Software Plagiarism Detection Based on Code Property Graphs
-
Make sure you have Docker installed. This repository does not need to be cloned.
-
Pull the prebuilt PlagScan image:
docker pull stefankoerner1/plagscan:latest
. Note that this will download about 1.6 GB. -
cd
into the folder with the submissions that should be tested. Every submission must be in a separate subfolder. The structure should look something like this:. └── submissions ├── 08891236_F_A082 │ └── f.c ├── 08534792_F_A026 │ └── f.c ├── 08845662_F_A167 │ └── f.c ├── 02343900_F_A255 │ └── f.c ├── 08234263_F_A056 │ └── f.c ├── 08666956_F_A157 │ └── f.c ├── 08235553_F_A030 │ └── f.c └── 08962935_F_A150 └── f.c
-
Inside this folder run:
docker run --rm -it -v $PWD:/app/submissions/ stefankoerner1/plagscan:latest
(Note: $PWD might not work on every OS. See here and here for possible solutions.)

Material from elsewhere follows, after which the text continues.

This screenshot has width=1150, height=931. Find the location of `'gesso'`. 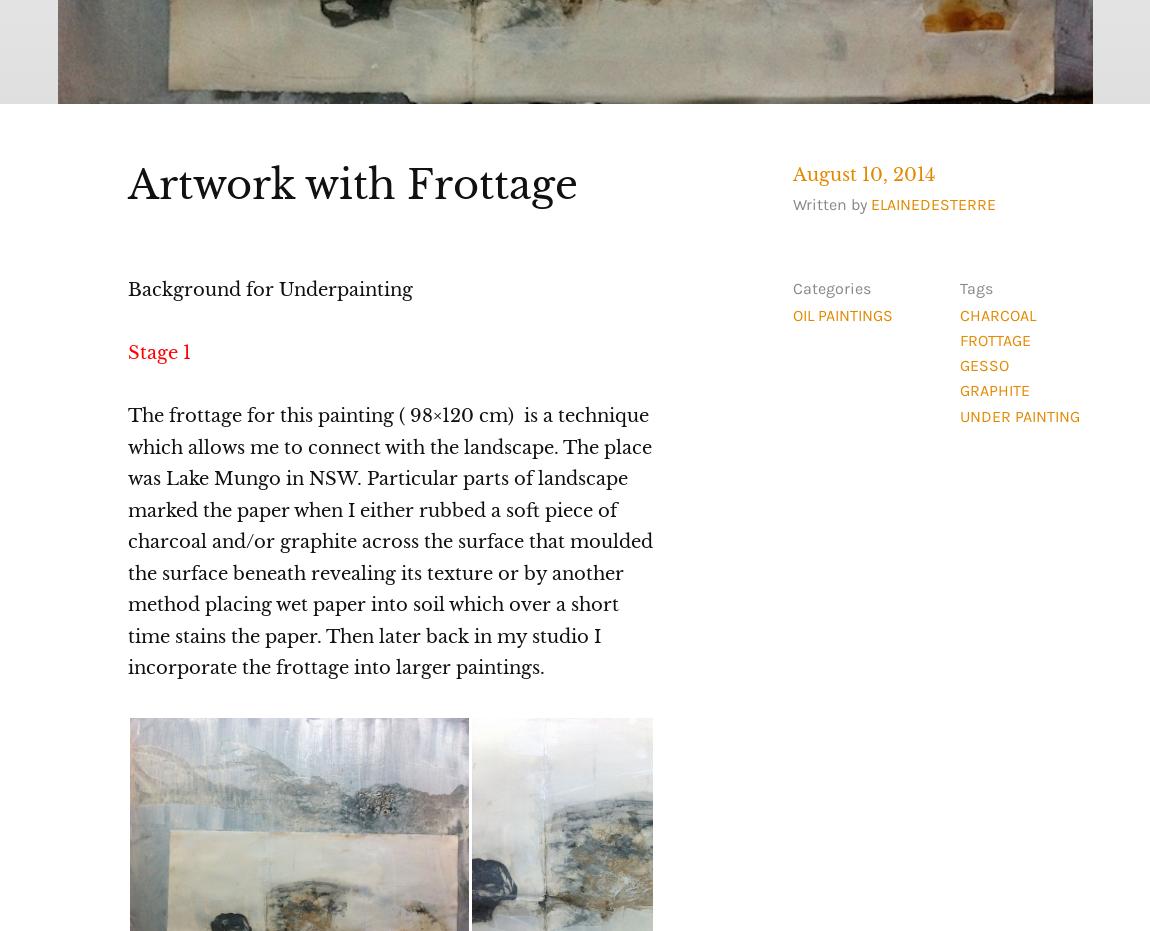

'gesso' is located at coordinates (958, 365).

with the following arguments:
usage: [-h] -l LANGUAGE [-t THREADS] [-o OUTPUT] [-v VERBOSE] arguments: -h, --help show this help message and exit -l LANGUAGE, --Language LANGUAGE Programming language that is being used. Options: c, python -t THREADS, --Threads THREADS Number of threads used (default: 4). -o OUTPUT, --Output OUTPUT CSV that contains all suspicious combinations (default: report.csv). -v VERBOSE, --Verbose VERBOSE Print [all] results or only [suspicious] (default: suspicious).
Example usage for the language "C" that will use 8 threads:
docker run --rm -it -v $PWD:/app/submissions/ stefankoerner1/plagscan:latest --Language c --Threads 8
To build the image locally run:
docker build --pull --rm -f "Dockerfile" -t plagscan:latest "."
For development, it is recommended to use Visual Studio Code Remote - Containers with the .devcontainer/devcontainer.json file from this repository.